Many organizations have been using this technology to moderate content or identify harmful conversations on a platform. For example, Tyson and Mindshare recently partnered with intelligence startup socialcontext.ai to create a tool called Impact Index. Using this index, the organization is measuring the social impact of its editorial content in the Black community.

The tool will mark content as positive, negative, neutral or toxic based on an algorithm made with tens of thousands of human annotations. Over time, the partnership wants to refine its editorial strategy and help shape Tyson’s media investments to be more diverse and impactful.

“Through our partnership, we’ve been able to uncover a variety of meaningful insights that are impacting our buying strategy moving forward,” said Courtney Ballantini, vp of marketing communications and design at Tyson.

“By considering the entire article and related metadata, we’re able to get down to the rhetorical level,” added Chris Vargo, CEO of socialcontext.ai. “By training algorithms to detect desired social outcomes, instead of just marketing cohorts and taxonomies, the Impact Index is more inclusive by design. Negative content is factual in nature. For instance, coverage of Black-on-Black crime is not toxic per say, but if it’s over-represented in news, it has a negative outcome on [the] perception of the Black community in society.”
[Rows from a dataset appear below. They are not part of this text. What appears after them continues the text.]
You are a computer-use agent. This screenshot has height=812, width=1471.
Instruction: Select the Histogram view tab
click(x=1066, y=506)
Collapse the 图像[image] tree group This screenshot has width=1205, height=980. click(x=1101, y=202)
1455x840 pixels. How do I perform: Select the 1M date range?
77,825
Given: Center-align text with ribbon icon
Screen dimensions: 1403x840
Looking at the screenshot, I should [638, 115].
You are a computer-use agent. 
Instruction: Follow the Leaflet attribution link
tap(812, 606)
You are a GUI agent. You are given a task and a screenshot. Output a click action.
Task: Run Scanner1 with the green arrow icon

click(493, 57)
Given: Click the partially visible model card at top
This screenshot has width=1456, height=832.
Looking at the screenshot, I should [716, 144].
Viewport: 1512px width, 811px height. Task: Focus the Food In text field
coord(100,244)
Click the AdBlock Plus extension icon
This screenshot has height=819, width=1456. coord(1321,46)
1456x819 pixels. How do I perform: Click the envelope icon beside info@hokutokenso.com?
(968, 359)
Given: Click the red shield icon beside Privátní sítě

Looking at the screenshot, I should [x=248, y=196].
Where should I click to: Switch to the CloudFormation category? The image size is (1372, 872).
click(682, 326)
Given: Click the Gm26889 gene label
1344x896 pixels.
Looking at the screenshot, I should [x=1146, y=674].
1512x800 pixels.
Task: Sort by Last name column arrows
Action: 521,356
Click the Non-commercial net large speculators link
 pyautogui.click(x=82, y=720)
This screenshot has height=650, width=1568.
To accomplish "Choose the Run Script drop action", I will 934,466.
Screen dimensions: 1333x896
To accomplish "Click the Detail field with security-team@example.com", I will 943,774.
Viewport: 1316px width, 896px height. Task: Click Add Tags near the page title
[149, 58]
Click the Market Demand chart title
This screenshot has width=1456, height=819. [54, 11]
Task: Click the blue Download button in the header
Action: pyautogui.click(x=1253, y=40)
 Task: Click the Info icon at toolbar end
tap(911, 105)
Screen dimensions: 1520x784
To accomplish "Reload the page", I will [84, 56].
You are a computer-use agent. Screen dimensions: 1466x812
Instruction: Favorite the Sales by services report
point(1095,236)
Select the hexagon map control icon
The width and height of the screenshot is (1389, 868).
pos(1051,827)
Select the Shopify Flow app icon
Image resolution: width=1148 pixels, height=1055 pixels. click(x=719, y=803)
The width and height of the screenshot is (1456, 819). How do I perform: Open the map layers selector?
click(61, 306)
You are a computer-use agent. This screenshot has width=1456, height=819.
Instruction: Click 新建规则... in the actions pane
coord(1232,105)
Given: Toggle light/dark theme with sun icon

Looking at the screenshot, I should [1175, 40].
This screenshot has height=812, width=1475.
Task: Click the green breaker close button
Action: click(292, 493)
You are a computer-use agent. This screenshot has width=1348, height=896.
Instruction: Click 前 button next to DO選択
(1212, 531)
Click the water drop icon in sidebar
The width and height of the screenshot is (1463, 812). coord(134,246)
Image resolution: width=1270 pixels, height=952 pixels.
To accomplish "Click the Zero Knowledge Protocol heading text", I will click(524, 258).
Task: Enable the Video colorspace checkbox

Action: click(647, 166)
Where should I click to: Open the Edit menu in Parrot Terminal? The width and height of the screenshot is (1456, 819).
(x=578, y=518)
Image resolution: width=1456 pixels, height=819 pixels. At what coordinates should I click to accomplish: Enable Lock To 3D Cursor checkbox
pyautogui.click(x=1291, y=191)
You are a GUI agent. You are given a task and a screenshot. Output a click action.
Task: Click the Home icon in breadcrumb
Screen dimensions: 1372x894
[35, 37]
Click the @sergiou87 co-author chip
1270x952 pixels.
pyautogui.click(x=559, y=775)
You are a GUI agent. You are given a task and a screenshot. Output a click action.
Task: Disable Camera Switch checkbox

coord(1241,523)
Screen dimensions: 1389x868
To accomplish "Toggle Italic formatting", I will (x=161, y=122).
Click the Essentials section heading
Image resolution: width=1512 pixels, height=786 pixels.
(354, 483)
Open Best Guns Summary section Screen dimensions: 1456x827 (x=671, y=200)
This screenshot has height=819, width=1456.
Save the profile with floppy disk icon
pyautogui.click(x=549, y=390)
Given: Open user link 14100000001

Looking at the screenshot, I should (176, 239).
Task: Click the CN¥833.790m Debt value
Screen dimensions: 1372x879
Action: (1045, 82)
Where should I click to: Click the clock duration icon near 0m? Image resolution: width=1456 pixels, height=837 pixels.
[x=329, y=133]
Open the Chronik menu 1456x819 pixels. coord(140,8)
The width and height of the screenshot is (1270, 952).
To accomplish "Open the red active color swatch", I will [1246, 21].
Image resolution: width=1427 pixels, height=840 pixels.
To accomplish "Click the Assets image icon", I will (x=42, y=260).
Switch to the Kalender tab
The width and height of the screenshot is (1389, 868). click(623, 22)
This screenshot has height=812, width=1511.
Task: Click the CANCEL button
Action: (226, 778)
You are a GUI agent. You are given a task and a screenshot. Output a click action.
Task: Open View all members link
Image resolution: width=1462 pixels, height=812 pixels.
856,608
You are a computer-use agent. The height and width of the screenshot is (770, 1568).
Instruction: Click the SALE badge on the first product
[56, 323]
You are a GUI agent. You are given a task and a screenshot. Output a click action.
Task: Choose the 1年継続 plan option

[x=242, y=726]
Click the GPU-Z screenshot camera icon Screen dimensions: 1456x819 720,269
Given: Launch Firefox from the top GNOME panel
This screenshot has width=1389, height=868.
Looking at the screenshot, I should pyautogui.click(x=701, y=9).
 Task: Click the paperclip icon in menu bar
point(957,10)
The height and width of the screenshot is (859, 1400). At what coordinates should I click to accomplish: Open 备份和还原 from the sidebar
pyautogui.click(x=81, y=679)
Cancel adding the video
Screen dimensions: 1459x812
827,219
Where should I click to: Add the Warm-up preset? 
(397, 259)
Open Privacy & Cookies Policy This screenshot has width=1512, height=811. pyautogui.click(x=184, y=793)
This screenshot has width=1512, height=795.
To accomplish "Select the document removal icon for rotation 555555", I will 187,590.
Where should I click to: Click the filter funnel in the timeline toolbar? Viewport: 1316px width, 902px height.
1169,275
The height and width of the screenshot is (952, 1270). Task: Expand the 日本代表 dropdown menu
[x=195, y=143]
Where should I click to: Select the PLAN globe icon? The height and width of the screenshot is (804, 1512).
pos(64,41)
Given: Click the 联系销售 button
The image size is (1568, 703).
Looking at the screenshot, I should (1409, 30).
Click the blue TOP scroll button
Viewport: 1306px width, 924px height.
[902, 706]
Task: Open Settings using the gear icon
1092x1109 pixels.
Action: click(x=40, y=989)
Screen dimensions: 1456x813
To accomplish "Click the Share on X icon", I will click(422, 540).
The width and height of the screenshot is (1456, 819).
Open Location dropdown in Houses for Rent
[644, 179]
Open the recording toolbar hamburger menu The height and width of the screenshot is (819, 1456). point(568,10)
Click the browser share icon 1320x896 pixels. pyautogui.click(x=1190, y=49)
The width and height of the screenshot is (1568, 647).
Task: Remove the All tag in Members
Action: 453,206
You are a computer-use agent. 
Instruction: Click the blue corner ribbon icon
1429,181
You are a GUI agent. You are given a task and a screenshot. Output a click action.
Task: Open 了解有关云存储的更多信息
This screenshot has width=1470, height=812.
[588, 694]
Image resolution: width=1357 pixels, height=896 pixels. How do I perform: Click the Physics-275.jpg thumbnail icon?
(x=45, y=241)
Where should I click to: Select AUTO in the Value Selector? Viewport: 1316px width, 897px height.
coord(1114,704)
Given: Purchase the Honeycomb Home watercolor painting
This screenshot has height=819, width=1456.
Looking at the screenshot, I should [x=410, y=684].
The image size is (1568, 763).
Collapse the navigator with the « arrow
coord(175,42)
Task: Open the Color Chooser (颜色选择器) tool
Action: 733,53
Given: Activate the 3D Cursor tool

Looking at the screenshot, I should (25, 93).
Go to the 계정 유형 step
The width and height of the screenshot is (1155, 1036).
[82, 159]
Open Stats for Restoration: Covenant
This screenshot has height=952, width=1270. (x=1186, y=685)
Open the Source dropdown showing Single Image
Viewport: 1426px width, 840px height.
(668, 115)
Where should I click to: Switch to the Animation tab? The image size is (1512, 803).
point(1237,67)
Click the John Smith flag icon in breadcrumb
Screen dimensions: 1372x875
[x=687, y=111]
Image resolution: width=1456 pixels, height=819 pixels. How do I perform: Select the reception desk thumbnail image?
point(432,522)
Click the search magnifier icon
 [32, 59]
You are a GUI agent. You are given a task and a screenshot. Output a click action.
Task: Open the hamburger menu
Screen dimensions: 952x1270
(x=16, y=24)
Gonzalez of Scibids said AI content moderation is becoming necessary as the amount of digital information grows rapidly. This makes it difficult for even social giants like Facebook and Twitter to police user content and adapt their policies.

“With the world becoming more digital, it will be impossible for human moderators to oversee and anticipate everything,” Gonzalez said. “As with the AI we build for programmatic media buying, content generation and the data behind it will outpace and outperform human capacity.”

A broader strategy, from customers to C-suite

As machine learning improves, some agencies are also using these mechanisms as a way to help clients build a broader communications strategy at the leadership level. A new offering at Boathouse Group is focusing on behavior and engagement, aiming to help clients drive engagement and grow relationships in media, both internally and externally with customers.

Peter Prodromou, founder and president of Boathouse Palo Alto, sees AI as being useful to identify actionable tasks and solutions for executives. While working with Kaiser Permanente, for example, he said the focus was using AI tools to reduce the amount of data the CEO was getting so that he could make better decisions faster.

“Most of what is out there right now are either automated tools that do a fabulous job of telling you how to engage, or how to create volume and social and digital,” Prodromou told Digiday. “As opposed to thinking through what somebody who sits in my chair has to do to then put it in front of a client and make it work well and drive results.”

Additionally, Prodromou believes these AI-driven tools may spur greater changes in training and management at organizations. If a client has data on complaints about the company, for instance, the agency can recommend strategies on paid media and other customer service retraining for employees. They can use the data to help the client with solutions on the inside that impact perceptions on the outside.

“One of the things that we think has been undervalued is the opinion of employees, so the tools that we’re looking at focus on employee engagement as much as they do with external constituent groups,” Prodromou said. “There’s such a rich set of places that agencies can go based on the data outputs, and I think it’s going to create a lot of ‘aha’ moments between agencies and the executive suite.”